6. The moiré detection method based on dominant RGB channel features according to claim 3, characterized in that: In step S31, the multi-input convolutional neural network has seven convolutional layers conv1-conv7, a Maximum layer for finding the maximum value, a Multyply layer for finding the multiplication of corresponding positions of the matrix, and two fully connected layers FC1 and FC2.
7. The moiré detection method based on dominant RGB channel features according to claim 6, characterized in that: The characteristic HF(M n ),HF(H n ),HF(S n ) and V n After inputting the convolutional neural network, V n Through the convolution layer conv1, HF(M n ),HF(H n ),HF(S n ) pass through the convolutional layers conv2, conv3, and conv4 respectively; the Maximum layer of the convolutional neural network takes the maximum value of the convolution results of conv2, conv3, and conv4 by pixel; the Multyply layer of the convolutional neural network multiplies the result of the Maximum layer with the corresponding position of the convolution result of conv1; the result of the Multyply layer continues to pass through the convolutional layers conv5-conv7; finally, the result of the convolutional layer conv7 is expanded to enter the fully connected layers FC1 and FC2.
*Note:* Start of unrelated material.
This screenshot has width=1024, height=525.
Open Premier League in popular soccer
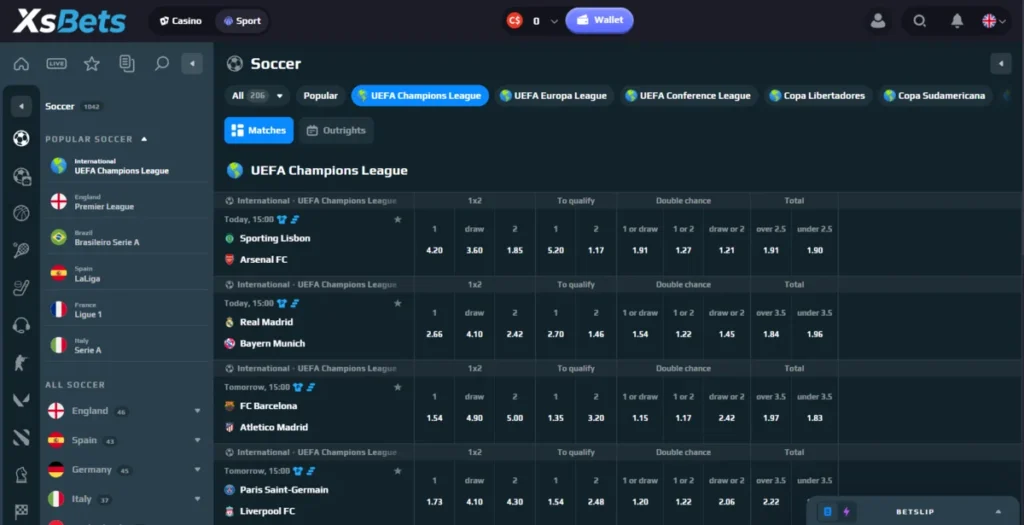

8. The moiré detection method based on dominant RGB channel features according to claim 6, characterized in that: The activation functions of the convolutional layers are all Relu, and both use maximum pooling; the fully connected layer FC1 has 16 neurons, and FC2 has 1 neuron and uses a softmax activation function.
9. The moiré detection method based on dominant RGB channel features according to claim 6, characterized in that: The step S4 comprises the following steps: Step S41: according to step S2, extract the features of the image I to be tested, and obtain feature graphs HF(M), HF(H), HF(S), V; Step S42: Input the feature map obtained in step S41 into the multi-input convolutional neural network G trained in step S3 to obtain the probability value G(HF(M), HF(H), HF(S), V) of whether moiré patterns exist in the image to be tested, and obtain the detection result based on the probability value.
10. The moiré detection method based on dominant RGB channel features according to claim 6, characterized in that: In step S42: If the probability value is greater than or equal to 0.5, it means that moiré exists. The P / 4×Q / 4 area with the largest sum of HF(M) pixel values is the area most likely to have moiré. If the probability value is less than 0.5, it means that there is no moiré.